Gli autori delineano il quadro dei Paesi che sostengono questo tipo di politica commerciale per ridurre le emissioni di gas serra. È noto che Bruxelles sta valutando di imporre entro il 2023 una tassa sui beni importati che rifletterebbe la quantità di emissioni di anidride carbonica attribuite alla loro produzione. L’Ue, infatti, si è data l’obiettivo di ridurre le sue emissioni del 55% nel prossimo decennio. Resta l’incognita, spiegano gli analisti del Boston Consulting Group, di come si comporteranno gli altri Paesi, soprattutto quelli che hanno flussi commerciali significativi con i 27 membri dell’Unione.

Joe Biden, il candidato alla presidenza del Partito Democratico, si è mostrato interessato a sostenere un programma simile negli Stati Uniti in caso di vittoria. Il Regno Unito si è posto addirittura obiettivi giuridicamente vincolanti più severi rispetto all’Ue, tra i quali anche il target “net zero” entro il 2050. I Paesi in via di sviluppo, invece, solitamente si oppongono a queste tasse argomentando che sono in contrasto con il principio, sancito dall’Accordo di Parigi, delle “responsabilità comuni ma differenziate” e anche con le regole dell’Organizzazione mondiale del commercio.

La questione delle esenzioni

Ma l’incognita più pressante per le aziende è legata alle possibili esenzioni. Da una parte, infatti, Bruxelles teme che i Paesi esenti dalla tassa vengano utilizzati come “porta di servizio” per far entrare in Europa prodotti senza pagare interamente i costi del carbonio della loro produzione. Dall’altra, però, per alcuni “Paesi terzi” allineati con le politiche europee, come il Regno Unito, potrebbe essere più facile a negoziare un’esenzione.

La posta in gioco per le imprese coinvolte è alta, soprattutto in alcuni settori come automobili, acciaio, prodotti chimici e aerospaziale. Se i Paesi non potranno garantire che i loro beni siano esenti dalla futura Carbon Border Tax, spiegano Sudmeijer e Figures, le industrie con un’elevata impronta di gas serra subirebbero uno svantaggio di costi significativo in uno dei loro più grandi mercati di esportazione. Gli autori citano come esempio una recente analisi del Boston Consulting Group che mostra che, agli attuali prezzi del carbonio, per un’automobile familiare compatta importata nell’Unione la tassa ammonterebbe a oltre 200 euro e salirebbe a oltre 400 entro il 2025.

** SEZIONE DATI **
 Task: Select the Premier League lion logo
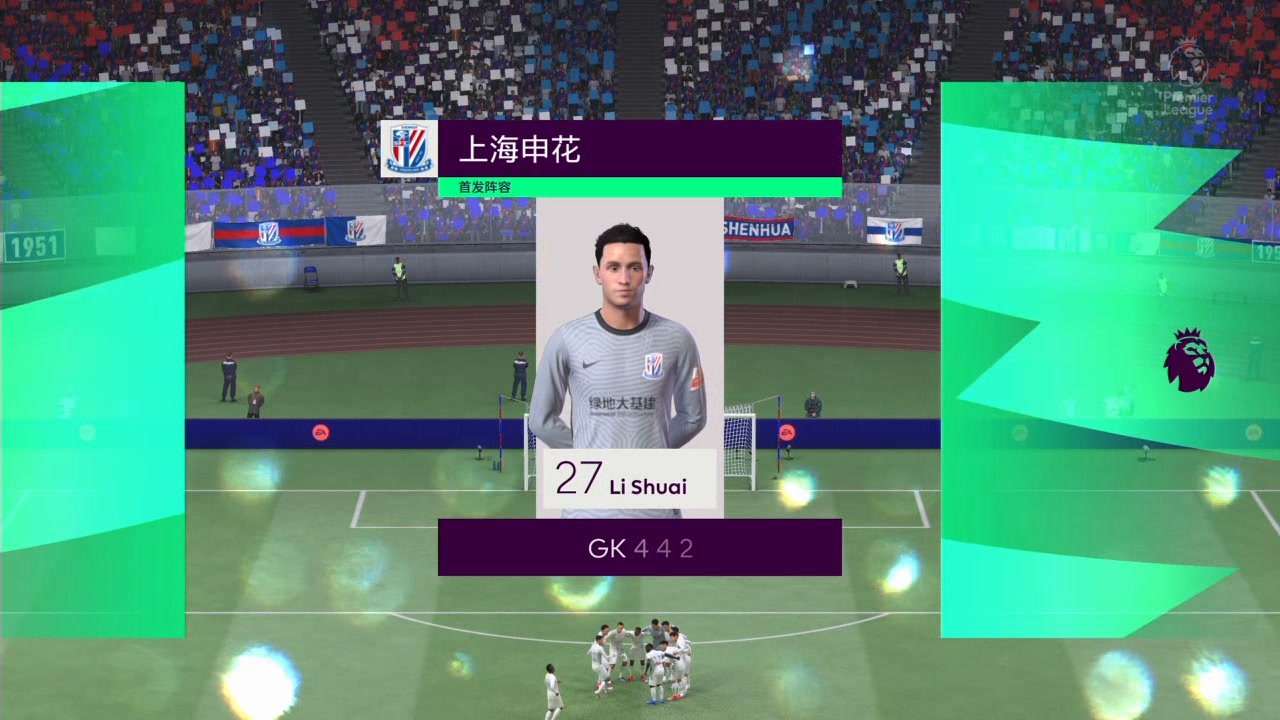click(x=1189, y=360)
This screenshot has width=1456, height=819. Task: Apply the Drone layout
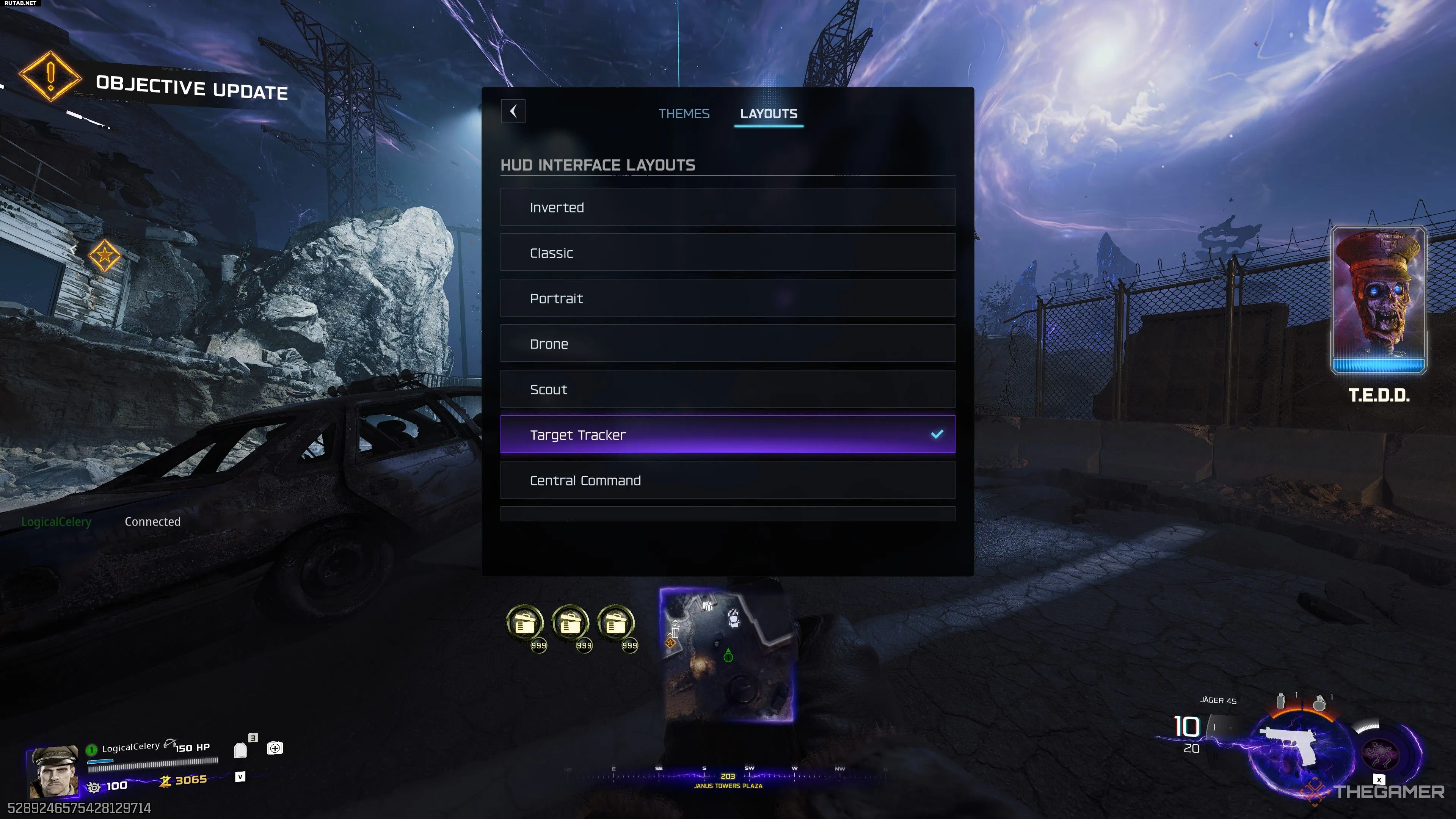727,344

** CONSEGNA A **
Stampa senza modifiche il passo dell'articolo sulla tassa europea sul carbonio alle frontiere da "Ma l’incognita più" a "a negoziare un’esenzione.".
** CONSEGNA B **
Secondo l'articolo sulla tassa europea sul carbonio alle frontiere, perché Bruxelles guarda con timore alle possibili esenzioni? Rispondi in una o due frasi.
** CONSEGNA C **
Riprendi l'articolo sulla tassa europea sul carbonio alle frontiere e continualo dopo l'ultima frase riportata.

** RISULTATO A **
Ma l’incognita più pressante per le aziende è legata alle possibili esenzioni. Da una parte, infatti, Bruxelles teme che i Paesi esenti dalla tassa vengano utilizzati come “porta di servizio” per far entrare in Europa prodotti senza pagare interamente i costi del carbonio della loro produzione. Dall’altra, però, per alcuni “Paesi terzi” allineati con le politiche europee, come il Regno Unito, potrebbe essere più facile a negoziare un’esenzione.

** RISULTATO B **
Bruxelles teme che i Paesi esenti dalla tassa vengano usati come “porta di servizio” per far entrare in Europa prodotti senza pagare interamente i costi del carbonio della loro produzione.

** RISULTATO C **
Il sollecito alle aziende britanniche

A prescindere dal tipo di tassa che verrà adottata e dalle eventuali esenzioni, gli autori dell’opinion sono convinti della serietà dell’impegno dell’Ue e del Regno Unito nell’intraprendere un’azione decisa contro il cambiamento climatico, e che quindi la Carbon Border Tax non sia più una questione di “se”, ma di “quando”. Per questo motivo, il Boston Consulting Group sprona le aziende britanniche a essere proattive e a iniziare ad attrezzarsi oggi per ridurre l’impronta di gas serra sia delle proprie operazioni che dell’intera catena del valore globale, per non farsi trovare impreparate domani.

In particolare, ritiene che le aziende debbano adottare quattro passaggi: misurare la loro impronta di carbonio e quella dell’intera catena di fornitura e migliorare la capacità di reporting; adottare la tariffazione interna del carbonio; sviluppare una serie di opzioni e punti trigger man mano che questo tipo di programmi si avvicina all’implementazione; lavorare con i governi per definire i tempi e le modalità operative del sistema.